*ASSIGNMENT:*
Pick every line from the data below that contains the string "question" and copy it.

*RECORDS FOR PROCESSING:*
########

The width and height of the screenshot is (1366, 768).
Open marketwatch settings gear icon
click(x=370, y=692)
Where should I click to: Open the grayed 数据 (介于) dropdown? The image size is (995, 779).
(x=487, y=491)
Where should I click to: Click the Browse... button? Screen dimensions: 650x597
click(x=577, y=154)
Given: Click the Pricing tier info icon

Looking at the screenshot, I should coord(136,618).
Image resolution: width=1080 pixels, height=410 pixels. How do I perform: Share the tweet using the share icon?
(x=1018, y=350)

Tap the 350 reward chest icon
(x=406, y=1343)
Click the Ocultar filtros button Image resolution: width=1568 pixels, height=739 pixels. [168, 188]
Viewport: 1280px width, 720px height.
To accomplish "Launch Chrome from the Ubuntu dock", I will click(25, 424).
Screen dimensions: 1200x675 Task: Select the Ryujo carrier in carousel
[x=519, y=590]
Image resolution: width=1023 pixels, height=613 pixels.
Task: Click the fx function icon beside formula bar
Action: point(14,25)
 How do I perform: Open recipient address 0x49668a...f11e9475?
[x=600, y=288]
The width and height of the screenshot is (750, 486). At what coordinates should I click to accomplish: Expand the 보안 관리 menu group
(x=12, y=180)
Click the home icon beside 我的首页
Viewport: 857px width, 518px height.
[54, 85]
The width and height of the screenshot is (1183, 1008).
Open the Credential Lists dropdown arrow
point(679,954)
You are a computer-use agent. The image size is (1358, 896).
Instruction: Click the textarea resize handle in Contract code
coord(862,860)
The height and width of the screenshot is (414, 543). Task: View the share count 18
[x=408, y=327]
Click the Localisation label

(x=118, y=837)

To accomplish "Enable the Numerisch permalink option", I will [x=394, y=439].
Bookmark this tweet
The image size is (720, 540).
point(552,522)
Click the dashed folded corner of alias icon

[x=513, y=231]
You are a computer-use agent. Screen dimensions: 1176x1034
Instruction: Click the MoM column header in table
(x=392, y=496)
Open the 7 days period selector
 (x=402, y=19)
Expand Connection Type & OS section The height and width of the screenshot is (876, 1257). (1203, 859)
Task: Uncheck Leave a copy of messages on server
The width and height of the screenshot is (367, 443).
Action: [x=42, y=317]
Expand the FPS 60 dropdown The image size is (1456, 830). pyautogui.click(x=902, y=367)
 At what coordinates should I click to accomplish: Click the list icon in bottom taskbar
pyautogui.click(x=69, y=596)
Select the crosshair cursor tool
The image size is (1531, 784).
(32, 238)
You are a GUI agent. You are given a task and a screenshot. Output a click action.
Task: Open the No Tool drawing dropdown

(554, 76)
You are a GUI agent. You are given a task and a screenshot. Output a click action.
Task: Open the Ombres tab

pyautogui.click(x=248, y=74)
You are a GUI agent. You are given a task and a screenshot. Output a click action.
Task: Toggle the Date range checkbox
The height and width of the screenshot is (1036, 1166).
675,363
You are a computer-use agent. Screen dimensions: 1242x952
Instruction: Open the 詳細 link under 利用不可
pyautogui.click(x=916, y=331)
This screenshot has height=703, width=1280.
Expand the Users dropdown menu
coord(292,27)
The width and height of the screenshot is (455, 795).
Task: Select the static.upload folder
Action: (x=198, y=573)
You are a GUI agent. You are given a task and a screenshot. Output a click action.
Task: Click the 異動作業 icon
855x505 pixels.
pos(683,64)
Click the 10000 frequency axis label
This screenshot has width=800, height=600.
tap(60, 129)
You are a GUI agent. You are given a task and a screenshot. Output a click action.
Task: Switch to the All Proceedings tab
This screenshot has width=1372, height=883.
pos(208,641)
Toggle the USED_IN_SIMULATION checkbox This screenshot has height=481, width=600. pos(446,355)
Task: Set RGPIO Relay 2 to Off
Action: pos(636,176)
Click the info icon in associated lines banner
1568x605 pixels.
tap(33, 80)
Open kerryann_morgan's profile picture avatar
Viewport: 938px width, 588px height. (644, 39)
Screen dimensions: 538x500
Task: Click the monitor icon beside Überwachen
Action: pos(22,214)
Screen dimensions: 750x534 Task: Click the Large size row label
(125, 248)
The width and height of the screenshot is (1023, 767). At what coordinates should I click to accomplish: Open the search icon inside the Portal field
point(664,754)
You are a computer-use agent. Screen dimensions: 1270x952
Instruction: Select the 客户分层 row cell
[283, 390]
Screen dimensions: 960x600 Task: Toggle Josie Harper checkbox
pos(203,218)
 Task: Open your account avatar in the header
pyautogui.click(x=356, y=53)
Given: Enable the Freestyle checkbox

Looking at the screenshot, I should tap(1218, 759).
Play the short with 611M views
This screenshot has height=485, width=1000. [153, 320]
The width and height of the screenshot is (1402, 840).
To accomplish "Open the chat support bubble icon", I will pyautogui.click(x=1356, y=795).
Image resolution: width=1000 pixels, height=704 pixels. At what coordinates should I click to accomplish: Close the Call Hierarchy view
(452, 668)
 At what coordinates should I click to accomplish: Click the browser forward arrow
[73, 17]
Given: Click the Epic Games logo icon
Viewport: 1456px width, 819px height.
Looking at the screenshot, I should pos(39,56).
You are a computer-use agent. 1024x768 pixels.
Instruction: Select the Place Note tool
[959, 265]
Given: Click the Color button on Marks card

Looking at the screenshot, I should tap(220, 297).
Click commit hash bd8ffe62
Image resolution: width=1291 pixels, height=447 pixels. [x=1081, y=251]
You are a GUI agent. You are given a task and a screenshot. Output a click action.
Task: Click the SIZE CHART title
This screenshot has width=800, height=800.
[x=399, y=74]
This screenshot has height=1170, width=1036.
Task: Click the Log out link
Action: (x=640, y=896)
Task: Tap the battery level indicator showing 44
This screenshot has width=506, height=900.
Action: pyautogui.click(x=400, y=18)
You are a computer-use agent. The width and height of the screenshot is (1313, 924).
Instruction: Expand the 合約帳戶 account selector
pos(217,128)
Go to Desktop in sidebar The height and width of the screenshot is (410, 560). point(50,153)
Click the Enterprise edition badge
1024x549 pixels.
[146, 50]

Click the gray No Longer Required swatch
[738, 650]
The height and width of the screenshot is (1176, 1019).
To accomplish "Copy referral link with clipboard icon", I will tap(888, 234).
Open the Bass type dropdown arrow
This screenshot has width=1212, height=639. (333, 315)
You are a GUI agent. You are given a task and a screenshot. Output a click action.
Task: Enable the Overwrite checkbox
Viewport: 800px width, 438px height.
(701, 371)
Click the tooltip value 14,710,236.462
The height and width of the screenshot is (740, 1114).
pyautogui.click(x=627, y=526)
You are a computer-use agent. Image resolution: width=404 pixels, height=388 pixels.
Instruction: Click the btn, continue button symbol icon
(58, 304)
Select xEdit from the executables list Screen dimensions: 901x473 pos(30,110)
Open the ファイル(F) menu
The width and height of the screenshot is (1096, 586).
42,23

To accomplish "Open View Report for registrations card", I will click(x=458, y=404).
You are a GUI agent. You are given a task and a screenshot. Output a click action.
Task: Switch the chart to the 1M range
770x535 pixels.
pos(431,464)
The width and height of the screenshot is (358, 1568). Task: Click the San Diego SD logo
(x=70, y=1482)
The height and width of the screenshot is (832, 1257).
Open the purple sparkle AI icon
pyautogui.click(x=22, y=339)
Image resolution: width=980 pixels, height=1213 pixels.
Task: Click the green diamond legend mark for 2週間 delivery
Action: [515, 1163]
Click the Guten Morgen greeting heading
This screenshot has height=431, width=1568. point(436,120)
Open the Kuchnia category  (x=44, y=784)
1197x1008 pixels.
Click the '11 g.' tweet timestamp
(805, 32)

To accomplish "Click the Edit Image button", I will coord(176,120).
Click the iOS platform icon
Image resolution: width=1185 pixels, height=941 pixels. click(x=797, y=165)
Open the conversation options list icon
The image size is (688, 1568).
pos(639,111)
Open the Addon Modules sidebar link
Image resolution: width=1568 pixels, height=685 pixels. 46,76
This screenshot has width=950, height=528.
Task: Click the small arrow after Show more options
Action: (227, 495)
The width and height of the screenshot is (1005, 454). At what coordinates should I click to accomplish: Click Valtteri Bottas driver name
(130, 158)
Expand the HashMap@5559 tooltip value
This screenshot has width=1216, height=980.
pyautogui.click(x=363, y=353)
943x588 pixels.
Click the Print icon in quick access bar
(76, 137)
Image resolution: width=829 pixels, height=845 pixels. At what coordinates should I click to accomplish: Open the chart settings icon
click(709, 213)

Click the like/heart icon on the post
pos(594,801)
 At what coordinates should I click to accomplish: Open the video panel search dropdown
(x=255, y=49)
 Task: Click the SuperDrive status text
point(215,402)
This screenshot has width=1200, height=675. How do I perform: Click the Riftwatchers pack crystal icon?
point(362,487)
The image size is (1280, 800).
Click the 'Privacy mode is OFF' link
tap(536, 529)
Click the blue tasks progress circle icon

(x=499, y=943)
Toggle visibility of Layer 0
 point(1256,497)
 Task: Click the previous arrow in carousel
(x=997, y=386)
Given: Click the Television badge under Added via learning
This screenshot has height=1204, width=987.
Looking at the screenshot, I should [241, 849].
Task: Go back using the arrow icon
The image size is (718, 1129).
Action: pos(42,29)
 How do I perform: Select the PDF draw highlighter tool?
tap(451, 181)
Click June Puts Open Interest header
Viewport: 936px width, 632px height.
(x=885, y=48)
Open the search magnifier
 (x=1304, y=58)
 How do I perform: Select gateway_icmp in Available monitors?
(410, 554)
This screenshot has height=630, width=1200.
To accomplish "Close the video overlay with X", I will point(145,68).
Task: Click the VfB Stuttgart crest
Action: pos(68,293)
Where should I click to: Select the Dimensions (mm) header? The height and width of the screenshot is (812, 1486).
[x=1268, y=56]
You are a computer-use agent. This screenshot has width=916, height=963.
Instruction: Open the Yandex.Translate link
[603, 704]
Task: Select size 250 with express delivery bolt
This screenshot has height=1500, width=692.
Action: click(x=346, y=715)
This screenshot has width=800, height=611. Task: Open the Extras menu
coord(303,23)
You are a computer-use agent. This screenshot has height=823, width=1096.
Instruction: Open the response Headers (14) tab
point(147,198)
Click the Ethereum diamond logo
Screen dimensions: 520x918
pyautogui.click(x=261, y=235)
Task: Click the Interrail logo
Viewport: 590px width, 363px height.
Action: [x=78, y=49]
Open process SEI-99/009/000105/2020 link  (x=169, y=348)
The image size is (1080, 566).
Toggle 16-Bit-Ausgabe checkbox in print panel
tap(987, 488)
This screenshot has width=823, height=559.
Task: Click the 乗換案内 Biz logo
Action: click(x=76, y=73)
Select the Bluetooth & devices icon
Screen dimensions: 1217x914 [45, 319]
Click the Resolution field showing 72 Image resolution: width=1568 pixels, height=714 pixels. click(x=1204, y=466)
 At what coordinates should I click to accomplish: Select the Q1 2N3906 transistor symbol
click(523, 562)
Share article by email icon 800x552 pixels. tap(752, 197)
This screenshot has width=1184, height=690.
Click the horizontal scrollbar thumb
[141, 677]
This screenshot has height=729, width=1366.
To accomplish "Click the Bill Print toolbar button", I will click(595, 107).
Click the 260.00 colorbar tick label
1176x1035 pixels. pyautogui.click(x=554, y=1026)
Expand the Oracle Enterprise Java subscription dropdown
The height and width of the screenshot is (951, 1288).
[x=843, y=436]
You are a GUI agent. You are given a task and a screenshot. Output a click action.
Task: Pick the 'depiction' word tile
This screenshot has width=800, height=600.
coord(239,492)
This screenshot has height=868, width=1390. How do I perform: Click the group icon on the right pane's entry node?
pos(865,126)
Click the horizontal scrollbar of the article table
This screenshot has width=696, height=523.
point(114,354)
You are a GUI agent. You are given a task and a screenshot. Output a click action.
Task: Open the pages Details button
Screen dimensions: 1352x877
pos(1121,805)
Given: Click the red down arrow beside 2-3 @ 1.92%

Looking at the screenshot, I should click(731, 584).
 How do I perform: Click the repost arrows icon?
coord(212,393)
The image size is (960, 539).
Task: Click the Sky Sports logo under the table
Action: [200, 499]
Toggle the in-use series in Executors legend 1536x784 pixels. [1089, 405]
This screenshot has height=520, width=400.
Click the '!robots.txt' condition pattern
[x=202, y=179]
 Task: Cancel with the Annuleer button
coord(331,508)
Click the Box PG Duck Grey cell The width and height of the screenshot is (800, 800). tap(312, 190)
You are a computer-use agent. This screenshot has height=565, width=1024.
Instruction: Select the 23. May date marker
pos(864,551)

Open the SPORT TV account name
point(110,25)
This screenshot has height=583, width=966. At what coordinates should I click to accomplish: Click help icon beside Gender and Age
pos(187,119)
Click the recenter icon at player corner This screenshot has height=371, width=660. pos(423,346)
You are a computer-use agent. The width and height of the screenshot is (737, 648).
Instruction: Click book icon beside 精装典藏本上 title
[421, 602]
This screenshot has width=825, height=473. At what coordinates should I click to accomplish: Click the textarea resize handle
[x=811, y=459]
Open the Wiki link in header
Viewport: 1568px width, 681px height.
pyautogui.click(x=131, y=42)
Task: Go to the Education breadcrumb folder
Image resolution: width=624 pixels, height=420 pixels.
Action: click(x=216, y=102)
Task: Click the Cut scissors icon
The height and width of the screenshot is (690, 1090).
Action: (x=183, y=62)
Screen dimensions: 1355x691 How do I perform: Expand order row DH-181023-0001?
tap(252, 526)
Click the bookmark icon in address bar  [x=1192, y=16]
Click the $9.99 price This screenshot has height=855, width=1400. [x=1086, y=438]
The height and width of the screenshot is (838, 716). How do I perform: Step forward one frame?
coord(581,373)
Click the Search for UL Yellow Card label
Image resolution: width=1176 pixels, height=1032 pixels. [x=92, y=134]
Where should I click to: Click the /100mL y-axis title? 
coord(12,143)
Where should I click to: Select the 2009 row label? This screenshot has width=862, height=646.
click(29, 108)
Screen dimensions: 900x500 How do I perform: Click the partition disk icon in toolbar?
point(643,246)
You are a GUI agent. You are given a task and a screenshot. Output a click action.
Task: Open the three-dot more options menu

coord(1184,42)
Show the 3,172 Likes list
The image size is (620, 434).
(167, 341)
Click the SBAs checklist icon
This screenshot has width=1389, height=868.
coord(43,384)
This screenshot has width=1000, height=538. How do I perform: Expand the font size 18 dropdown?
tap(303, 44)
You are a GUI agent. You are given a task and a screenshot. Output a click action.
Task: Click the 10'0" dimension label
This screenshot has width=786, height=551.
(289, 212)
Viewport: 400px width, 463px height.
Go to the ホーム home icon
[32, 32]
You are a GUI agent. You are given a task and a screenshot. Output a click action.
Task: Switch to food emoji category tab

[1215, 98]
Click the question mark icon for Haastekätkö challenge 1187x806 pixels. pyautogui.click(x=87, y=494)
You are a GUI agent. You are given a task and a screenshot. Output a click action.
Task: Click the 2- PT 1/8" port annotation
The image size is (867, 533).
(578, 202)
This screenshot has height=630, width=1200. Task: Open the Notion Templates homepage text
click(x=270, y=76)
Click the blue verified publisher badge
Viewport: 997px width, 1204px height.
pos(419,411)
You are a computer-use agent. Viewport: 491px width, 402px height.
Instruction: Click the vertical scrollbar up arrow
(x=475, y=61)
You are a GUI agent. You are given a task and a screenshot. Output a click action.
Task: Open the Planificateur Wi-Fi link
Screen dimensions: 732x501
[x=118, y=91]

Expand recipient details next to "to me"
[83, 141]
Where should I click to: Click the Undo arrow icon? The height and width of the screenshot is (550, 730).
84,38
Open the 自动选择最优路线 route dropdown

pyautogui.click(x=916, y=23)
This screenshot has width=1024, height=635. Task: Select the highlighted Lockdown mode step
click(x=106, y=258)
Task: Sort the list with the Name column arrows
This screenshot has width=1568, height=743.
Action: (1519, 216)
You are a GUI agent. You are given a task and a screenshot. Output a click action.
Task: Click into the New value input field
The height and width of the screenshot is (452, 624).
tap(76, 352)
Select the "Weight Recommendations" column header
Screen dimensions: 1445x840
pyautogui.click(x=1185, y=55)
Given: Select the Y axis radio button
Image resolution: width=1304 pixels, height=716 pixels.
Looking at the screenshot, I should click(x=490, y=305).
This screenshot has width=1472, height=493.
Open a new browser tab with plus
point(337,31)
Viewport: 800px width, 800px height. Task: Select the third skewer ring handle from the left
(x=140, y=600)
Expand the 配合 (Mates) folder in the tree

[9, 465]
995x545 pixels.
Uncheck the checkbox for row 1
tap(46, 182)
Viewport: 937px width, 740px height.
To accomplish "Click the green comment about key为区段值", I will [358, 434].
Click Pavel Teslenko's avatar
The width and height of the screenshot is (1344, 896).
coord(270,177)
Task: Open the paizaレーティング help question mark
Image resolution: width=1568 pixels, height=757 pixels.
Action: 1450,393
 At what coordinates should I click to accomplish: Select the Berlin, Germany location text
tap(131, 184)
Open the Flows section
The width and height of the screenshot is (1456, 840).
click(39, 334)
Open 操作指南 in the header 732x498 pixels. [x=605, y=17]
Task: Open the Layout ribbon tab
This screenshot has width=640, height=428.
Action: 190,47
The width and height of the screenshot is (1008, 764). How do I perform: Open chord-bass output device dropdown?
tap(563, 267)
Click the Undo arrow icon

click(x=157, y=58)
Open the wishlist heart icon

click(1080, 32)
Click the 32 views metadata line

########

*WRITTEN ANSWER:*
Click the question mark icon for Haastekätkö challenge 1187x806 pixels. pyautogui.click(x=87, y=494)
Task: Open the paizaレーティング help question mark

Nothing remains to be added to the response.